第27話:お爺様とおばあ様も喜んでくれました
馬車に乗り込むと、いつも通り座ろうとしたのだが、なぜかお兄様のお膝に座らされた。そして後ろからギュッと抱きしめられる。
「フランソア、僕を受け入れてくれてありがとう。それから、僕の事をお兄様というのはもうやめて欲しい。僕は君の兄ではないのだから」
どうやら私がデイズお兄様と呼ぶ事が嫌だった様だ。確かにこれから婚約をして夫婦になるのに、お兄様はおかしいわよね。
「分かりましたわ。では、デイズ様と呼ばせていただきますね。うっかりとお兄様と呼んでしまったらごめんなさい」
今までの癖は早々抜けない。きっとまたデイズお兄様と呼んでしまう事もあるだろう。
「それは困ったね。それじゃあ、もしフランソアが僕の事をお兄様と呼んだら、罰として口づけをしてもらう事にしよう」
「え?何ですか?それは」
口づけだなんて、恥ずかしすぎる。そもそもまだ私たちは、まだ口づけをしたことがないのに。
ビックリしてデイズ様の方を向くと、そのままチュッとお互いの唇が触れたのだ。
「フランソア、愛しているよ」
「私も、愛しています」
今度はゆっくりとお互いの顔が近づき、そして唇が重なった。それはどんどん深くなっていく…
その時だった。
馬車が停まったのだ。
「公爵家に着いてしまったね。まだまだ僕は、フランソアに触れていたかったけれど仕方がない。行こうか?」
「はい」
デイズ様と手を繋ぎ、屋敷へと戻ってきた。すると、玄関には心配そうな顔のお爺様とおばあ様の姿が。

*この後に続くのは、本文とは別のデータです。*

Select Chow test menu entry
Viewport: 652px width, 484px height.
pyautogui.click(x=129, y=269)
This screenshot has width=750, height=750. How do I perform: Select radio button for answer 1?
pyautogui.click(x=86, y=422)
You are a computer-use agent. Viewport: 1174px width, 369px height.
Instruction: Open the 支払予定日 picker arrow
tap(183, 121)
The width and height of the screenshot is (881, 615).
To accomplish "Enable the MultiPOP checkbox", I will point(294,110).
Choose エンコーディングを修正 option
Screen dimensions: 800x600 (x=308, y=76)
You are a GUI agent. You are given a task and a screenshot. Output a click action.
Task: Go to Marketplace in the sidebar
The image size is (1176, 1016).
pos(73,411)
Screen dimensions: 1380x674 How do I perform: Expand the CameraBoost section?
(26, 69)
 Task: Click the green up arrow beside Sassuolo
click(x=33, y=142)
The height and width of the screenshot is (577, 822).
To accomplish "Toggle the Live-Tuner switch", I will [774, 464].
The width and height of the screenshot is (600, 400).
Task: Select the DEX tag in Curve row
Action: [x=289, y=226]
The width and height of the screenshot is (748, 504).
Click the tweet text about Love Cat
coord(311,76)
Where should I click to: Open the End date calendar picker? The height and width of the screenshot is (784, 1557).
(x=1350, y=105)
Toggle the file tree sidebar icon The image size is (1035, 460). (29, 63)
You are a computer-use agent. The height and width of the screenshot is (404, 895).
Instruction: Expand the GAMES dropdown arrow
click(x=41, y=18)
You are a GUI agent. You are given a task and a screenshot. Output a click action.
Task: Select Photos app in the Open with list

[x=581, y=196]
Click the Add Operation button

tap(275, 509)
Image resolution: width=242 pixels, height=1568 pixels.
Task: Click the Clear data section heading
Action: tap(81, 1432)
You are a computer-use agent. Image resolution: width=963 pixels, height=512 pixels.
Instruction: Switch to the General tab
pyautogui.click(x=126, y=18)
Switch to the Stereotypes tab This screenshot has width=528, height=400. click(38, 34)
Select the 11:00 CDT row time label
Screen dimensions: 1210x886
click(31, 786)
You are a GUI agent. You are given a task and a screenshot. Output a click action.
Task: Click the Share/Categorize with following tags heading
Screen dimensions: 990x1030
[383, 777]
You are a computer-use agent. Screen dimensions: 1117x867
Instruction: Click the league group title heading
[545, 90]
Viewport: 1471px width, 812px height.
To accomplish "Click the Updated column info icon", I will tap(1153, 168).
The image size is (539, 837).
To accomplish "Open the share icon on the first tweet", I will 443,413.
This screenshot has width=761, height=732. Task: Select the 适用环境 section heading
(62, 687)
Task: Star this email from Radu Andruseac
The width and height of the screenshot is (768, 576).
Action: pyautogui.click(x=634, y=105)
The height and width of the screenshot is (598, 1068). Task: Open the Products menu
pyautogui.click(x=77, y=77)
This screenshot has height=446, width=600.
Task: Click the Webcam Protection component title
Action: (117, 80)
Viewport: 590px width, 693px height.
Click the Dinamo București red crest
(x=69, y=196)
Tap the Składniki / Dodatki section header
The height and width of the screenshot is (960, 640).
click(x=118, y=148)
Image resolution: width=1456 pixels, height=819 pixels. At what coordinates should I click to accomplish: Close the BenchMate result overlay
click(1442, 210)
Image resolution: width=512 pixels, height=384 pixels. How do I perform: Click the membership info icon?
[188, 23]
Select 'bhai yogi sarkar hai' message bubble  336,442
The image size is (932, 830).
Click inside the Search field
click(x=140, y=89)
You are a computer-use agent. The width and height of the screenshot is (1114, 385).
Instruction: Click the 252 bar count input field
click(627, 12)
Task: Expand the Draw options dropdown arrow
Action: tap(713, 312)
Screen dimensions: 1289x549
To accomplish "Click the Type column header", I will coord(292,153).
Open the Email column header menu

「2人が手を繋いで帰って来たのいう事は、よかった。成功したのだな」
「本当によかったわ」
お爺様がホッとした表情を浮かべ、おばあ様は涙を流していた。一体どういう事かしら?
「お爺様、おばあ様、ご心配をおかけしましたが、フランソアと気持ちが通じ合いました。これで王都に帰って、婚約を結ぶことが出来ます」
「それはよかった。さあ、お腹が空いているだろう。すぐに食事にしよう。今日はデイズとフランソアが領地で過ごす最後の夜とあって、料理長がご馳走を準備してくれているよ」
「さあさあ、行きましょう」
お爺様とおばあ様に連れられ、食堂へとやって来た。
「お爺様とおばあ様は知っていたのですか?その…デイズ様が私に、その…」
恥ずかしくてうまく説明できない。
「ああ、知っていたよ。そもそもデイズの方から、私たちに相談してきてくれたからね。だからあの場所を紹介したんだよ。あの場所は私達2人の思い出の場所だからね」
「まあ、そうだったのですね」
「あの場所で孫たちの気持ちが通じ合ったと思うと、私も嬉しいわ。デイズ殿、フランソアの事、どうか幸せにしてあげて下さい。フランソア、あなたももうフラフラしないで、しっかりデイズ殿に付いていくのよ」
フラフラだなんて…でも、正論なので、反論する事は出来ない。
「さあ、夕食にしよう。フランソアとデイズの好きな海鮮をたっぷり使った料理だよ。たくさんお食べ」
「本当ですわ、デイズお兄…じゃなくて、デイズ様。早速頂きましょう」
うっかりお兄様といいそうになったけれど、今のはセーフだろう。そう思ったのだが…
“フランソア、今僕の事、お兄様と呼んだね。後で口づけをしてもらうからね”
私の耳元でそんな事を呟いているデイズ様。今のもダメなの?厳しいわね…
「フランソア、この魚介のスープ、とっても美味しいよ。僕が食べさせてあげるね。こっちのタコとイカのカルパッチョも。このステーキも絶品だ。はい、口を開けて」
なぜかデイズ様が私の口に食べ物をドンドン放り込んでいく。
「若いっていいわね。私達もああやってよく食べさせ合ったわね」
おばあ様がそんな事を呟いている。
せっかくなので、私もデイズ様に食べさせてあげた。デイズ様も
「フランソアが食べさせてくれる料理は格別だな」
といって喜んでくれている。
「この分だと、ひ孫の顔が見られるのもすぐかもしれないわね」
そう言っておばあ様が笑っていた。おばあ様ったらひ孫だなんて。気が早いのだから。でも、お爺様とおばあ様が元気なうちに、私たちの子供を見せられたら嬉しい。ついそんな事を考えてしまう。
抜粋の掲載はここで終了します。